## start PAGE EXCERPT

Well, the times have changed all right and Dylan with them. This year, he has toured the once mysterious and inaccessible land of China, allegedly submitting his set list to censorship by the powers that be. He didn’t play The Times They Are a-Changin’ but he did play his world-weary postscript from the year 2000, Things Have Changed, in which he growls with a defeatism that borders on defiance: “People are crazy, times are strange/ I used to care but things have changed.” Yet he ended his set in Beijing with his beautiful 1974 hymn Forever Young, in which he elegantly celebrates the most positive virtues of youth: “May your heart always be joyful/ May your song always be sung.”

We are still singing Dylan’s songs, in all their poetry, wisdom, contradiction and complexity. His sombre, gospel-tinged ballad Make You Feel My Love from 1997 has just spent more than 40 weeks in the British top 40, delivered with worshipful authority by 23-year-old star of the moment, Adele.

Shift the pop-culture prism, and Dylan at 70 starts to make a different kind of sense, because he has been here, right in front of us all this time, hair greying, jowels sagging, wrinkles spreading across his face, voice slowly turning from the barbed wire ululations of a youth in thrall to the ageless depths of folk to a rubbed raw bullfrog croak of an old man giving it whatever his ragged vocal cords still can.

## end PAGE EXCERPT

YOUR TASKS:
A) From the passage on Dylan at 70, extract the text between "We are still" and "the moment, Adele.", inclusive.
B) According to the passage on Dylan at 70, which song did Dylan close his Beijing set with?

## start GIVEN ENTRIES

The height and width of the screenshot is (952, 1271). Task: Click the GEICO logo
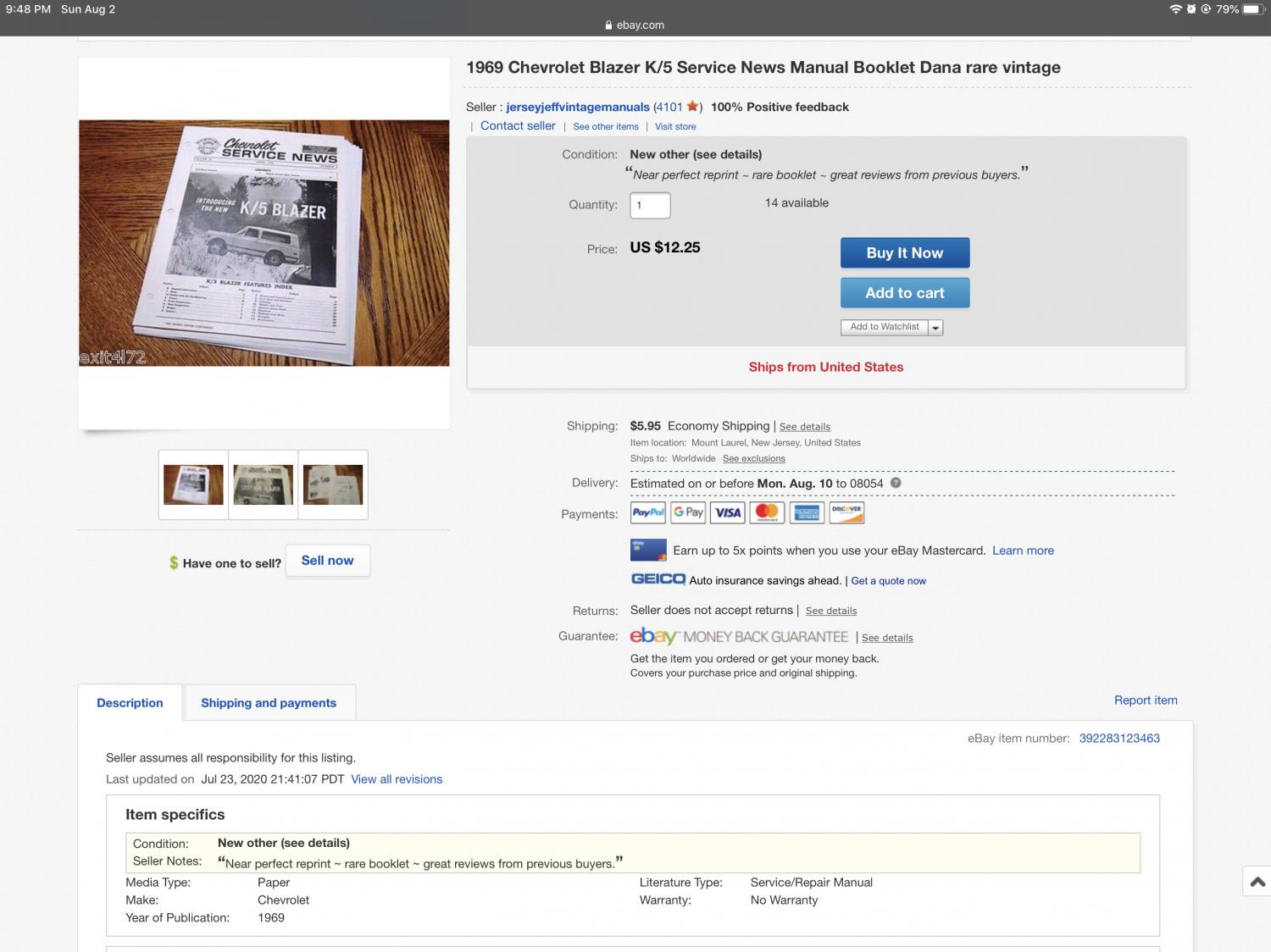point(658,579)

## end GIVEN ENTRIES
## start GIVEN ENTRIES

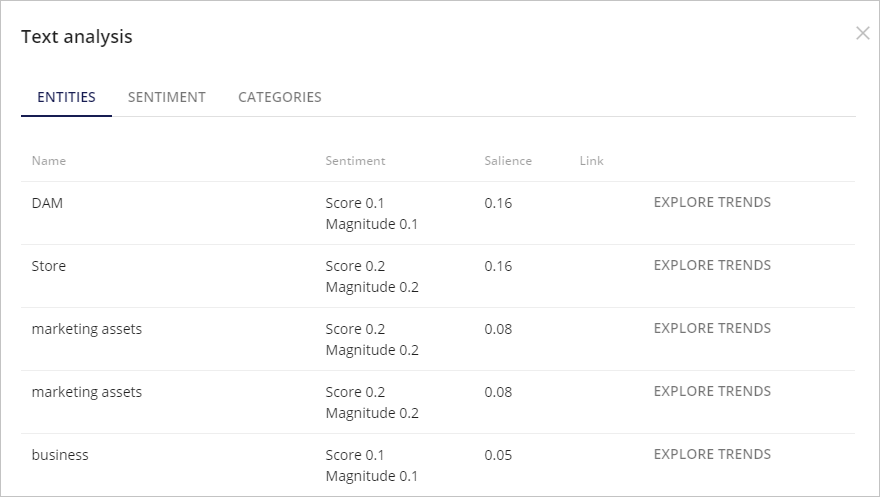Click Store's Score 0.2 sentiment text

## end GIVEN ENTRIES

RESPONSES IN ORDER:
A)
We are still singing Dylan’s songs, in all their poetry, wisdom, contradiction and complexity. His sombre, gospel-tinged ballad Make You Feel My Love from 1997 has just spent more than 40 weeks in the British top 40, delivered with worshipful authority by 23-year-old star of the moment, Adele.

B) Forever Young, his 1974 hymn.